I happened to be in Guatemala City last month visiting the Americas’ most free-market university, Universidad Francisco Marroquin. UFM’s president took me to visit Ines Ayau, a nun who runs an orphanage that was formerly in the hands of the government. The children are well cared for now, but before her church took over, Ayau said, the government staff had forced some children into prostitution. The orphanage itself was rat-infested and without electricity, and the government used the facility to funnel money to cronies. “Thirty-six persons were working, (but) 105 were on the payroll,”
Yet U.S. officials want adoption back in the hands of government?!
There’s little reason to expect the current government to do much better. Guatemala is one of the more corrupt nations in the world, 111th out of 179 countries, says Transparency International.
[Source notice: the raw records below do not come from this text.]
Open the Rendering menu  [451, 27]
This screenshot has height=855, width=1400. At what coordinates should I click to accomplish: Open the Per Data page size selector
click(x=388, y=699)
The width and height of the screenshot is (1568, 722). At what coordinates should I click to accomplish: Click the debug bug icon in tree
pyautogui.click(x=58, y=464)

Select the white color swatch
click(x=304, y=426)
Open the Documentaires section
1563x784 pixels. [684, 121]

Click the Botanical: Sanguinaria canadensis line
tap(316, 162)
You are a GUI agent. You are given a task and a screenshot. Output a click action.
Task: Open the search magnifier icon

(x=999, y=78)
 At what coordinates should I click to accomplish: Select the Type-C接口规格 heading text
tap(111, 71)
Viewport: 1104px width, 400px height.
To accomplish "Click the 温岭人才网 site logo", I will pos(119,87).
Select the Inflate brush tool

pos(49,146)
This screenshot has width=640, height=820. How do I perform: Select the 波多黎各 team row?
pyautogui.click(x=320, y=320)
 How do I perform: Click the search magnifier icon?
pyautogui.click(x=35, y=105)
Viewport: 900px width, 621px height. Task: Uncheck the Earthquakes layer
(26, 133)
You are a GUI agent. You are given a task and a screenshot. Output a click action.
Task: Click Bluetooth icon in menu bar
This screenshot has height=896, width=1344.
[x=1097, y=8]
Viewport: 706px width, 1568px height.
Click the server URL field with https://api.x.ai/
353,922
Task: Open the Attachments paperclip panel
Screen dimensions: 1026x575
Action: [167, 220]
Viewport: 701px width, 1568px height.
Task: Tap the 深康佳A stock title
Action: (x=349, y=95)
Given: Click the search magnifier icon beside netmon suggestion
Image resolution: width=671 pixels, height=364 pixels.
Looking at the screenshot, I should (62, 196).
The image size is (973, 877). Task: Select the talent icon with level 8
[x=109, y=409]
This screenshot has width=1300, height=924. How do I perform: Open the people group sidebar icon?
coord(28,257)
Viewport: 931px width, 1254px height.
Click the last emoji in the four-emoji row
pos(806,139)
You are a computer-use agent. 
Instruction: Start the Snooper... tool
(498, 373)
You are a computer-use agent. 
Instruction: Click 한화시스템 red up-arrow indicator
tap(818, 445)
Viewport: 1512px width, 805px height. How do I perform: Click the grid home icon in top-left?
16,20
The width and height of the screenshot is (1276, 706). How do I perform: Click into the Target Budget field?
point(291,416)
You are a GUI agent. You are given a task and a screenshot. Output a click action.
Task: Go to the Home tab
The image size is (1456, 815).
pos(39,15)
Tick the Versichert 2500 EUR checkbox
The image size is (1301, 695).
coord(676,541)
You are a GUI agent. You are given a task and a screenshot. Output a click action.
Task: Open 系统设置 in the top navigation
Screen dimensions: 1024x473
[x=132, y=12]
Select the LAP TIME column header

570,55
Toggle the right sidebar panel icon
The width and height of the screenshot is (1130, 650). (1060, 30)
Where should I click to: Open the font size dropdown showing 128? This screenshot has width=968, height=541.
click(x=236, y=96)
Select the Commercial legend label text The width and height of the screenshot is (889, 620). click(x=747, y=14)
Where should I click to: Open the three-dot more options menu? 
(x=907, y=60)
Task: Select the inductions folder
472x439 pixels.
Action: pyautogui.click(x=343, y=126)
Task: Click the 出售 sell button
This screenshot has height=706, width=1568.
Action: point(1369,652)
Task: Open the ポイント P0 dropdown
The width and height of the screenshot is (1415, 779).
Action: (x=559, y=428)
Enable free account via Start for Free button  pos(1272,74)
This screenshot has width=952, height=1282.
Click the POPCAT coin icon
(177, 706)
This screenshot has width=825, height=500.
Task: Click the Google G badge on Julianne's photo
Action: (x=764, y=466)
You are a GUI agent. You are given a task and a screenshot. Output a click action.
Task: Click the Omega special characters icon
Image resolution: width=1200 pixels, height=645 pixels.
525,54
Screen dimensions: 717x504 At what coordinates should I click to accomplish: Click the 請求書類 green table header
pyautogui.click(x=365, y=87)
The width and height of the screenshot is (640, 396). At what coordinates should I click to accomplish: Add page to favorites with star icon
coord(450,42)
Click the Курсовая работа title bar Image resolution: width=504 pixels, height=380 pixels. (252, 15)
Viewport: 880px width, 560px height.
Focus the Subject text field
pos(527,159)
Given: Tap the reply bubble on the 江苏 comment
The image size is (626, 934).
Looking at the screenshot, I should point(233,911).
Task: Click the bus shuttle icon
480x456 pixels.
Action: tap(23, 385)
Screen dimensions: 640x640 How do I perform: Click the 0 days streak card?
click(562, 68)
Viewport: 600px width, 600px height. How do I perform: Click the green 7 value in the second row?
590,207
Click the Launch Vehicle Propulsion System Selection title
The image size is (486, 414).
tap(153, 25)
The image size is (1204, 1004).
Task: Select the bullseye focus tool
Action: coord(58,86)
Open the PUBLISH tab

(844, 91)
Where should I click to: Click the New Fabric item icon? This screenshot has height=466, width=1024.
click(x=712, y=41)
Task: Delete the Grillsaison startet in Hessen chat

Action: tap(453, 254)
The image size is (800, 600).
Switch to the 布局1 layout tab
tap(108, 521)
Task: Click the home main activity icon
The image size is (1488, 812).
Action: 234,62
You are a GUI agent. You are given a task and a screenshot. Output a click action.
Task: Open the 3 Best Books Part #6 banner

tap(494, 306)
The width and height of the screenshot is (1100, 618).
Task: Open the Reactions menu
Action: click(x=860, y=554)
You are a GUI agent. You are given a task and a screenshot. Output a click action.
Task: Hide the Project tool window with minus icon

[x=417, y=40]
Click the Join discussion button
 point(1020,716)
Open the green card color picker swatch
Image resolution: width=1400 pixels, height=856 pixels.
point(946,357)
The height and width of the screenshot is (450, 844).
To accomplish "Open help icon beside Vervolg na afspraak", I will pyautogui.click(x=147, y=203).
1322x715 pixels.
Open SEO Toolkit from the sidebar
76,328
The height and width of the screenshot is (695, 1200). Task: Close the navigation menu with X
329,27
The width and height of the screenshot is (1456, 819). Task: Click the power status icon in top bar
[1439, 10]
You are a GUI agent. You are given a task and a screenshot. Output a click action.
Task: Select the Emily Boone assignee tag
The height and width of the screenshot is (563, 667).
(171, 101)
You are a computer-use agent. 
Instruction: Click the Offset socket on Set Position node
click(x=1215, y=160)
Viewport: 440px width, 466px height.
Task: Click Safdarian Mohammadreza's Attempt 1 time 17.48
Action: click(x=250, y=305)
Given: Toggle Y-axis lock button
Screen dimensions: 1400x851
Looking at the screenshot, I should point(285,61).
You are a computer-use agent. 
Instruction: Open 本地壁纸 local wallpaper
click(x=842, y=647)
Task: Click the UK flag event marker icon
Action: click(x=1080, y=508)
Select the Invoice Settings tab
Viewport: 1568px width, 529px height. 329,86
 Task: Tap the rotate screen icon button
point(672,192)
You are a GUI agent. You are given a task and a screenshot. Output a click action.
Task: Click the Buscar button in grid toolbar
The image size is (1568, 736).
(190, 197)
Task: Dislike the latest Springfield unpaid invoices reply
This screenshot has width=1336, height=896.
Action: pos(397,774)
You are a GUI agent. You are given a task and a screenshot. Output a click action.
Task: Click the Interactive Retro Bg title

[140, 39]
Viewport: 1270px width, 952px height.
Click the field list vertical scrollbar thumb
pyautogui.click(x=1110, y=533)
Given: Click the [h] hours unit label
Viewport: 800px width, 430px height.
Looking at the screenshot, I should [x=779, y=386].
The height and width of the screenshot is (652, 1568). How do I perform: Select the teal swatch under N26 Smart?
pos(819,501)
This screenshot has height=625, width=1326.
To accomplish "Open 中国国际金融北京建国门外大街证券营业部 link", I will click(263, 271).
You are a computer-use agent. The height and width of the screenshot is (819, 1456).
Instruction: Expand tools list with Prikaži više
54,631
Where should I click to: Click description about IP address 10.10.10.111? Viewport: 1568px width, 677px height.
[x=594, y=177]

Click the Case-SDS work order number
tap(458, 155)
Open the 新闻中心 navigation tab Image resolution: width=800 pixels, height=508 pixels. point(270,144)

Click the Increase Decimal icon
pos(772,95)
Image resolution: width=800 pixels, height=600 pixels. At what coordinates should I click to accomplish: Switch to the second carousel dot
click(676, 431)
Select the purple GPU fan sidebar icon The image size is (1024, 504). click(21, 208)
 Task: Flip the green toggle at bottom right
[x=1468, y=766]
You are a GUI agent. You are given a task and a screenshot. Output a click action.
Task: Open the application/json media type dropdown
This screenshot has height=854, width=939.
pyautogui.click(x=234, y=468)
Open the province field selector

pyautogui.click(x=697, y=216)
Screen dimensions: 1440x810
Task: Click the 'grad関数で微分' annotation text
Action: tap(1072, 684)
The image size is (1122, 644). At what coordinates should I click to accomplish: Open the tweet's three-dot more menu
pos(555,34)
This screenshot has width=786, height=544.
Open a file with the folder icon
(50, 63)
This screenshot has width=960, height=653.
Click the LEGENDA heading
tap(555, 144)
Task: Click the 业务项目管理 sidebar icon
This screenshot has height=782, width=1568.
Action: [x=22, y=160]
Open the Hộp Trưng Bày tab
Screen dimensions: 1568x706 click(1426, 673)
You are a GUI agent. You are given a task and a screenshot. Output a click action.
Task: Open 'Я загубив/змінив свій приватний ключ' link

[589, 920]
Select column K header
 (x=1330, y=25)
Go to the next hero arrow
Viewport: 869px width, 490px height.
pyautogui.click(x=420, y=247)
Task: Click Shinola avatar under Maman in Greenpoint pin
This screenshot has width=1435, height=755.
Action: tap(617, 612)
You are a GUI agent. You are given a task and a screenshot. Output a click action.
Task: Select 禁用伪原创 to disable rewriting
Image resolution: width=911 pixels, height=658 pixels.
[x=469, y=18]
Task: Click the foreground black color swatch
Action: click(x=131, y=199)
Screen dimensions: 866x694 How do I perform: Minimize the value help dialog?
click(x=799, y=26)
Even if the new bureaucracy isn’t corrupt, there’s little chance it will process adoptions as quickly as the brokers did because without profit, it has no incentive to move the kids through the cumbersome adoption process. When other countries have put adoption in government hands, adoptions slowed or stopped. Paraguay went from sending more than 400 kids to the U.S. in 1996 to sending zero in 2006.
That’s a tragedy.
It may make some people uncomfortable that a middleman charges $5,000 to arrange an adoption, but profit isn’t evil.
Someone has to be compensated for arranging the DNA tests and leading hopeful parents past the government’s obstacles. The orphanages need funds. If some Americans are willing to pay even $50,000 to adopt, that’s not a bad thing. NGOs, politicians and bureaucrats may call it disgusting “human trafficking,” but I call it finding love for children who desperately need it.
Guatemala has followed America’s lead, and now thousands of abandoned Guatemalan kids face spending their childhood in orphanages. Many could have found a home in the U.S. if only government — American and Guatemalan — had stayed out of the way.